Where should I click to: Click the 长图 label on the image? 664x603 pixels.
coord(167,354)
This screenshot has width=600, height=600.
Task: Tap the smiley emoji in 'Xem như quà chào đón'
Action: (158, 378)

Written exercise: Pull out each line of the data that contains the word "image".

Response to the task:
Where should I click to: Click the 长图 label on the image? 664x603 pixels.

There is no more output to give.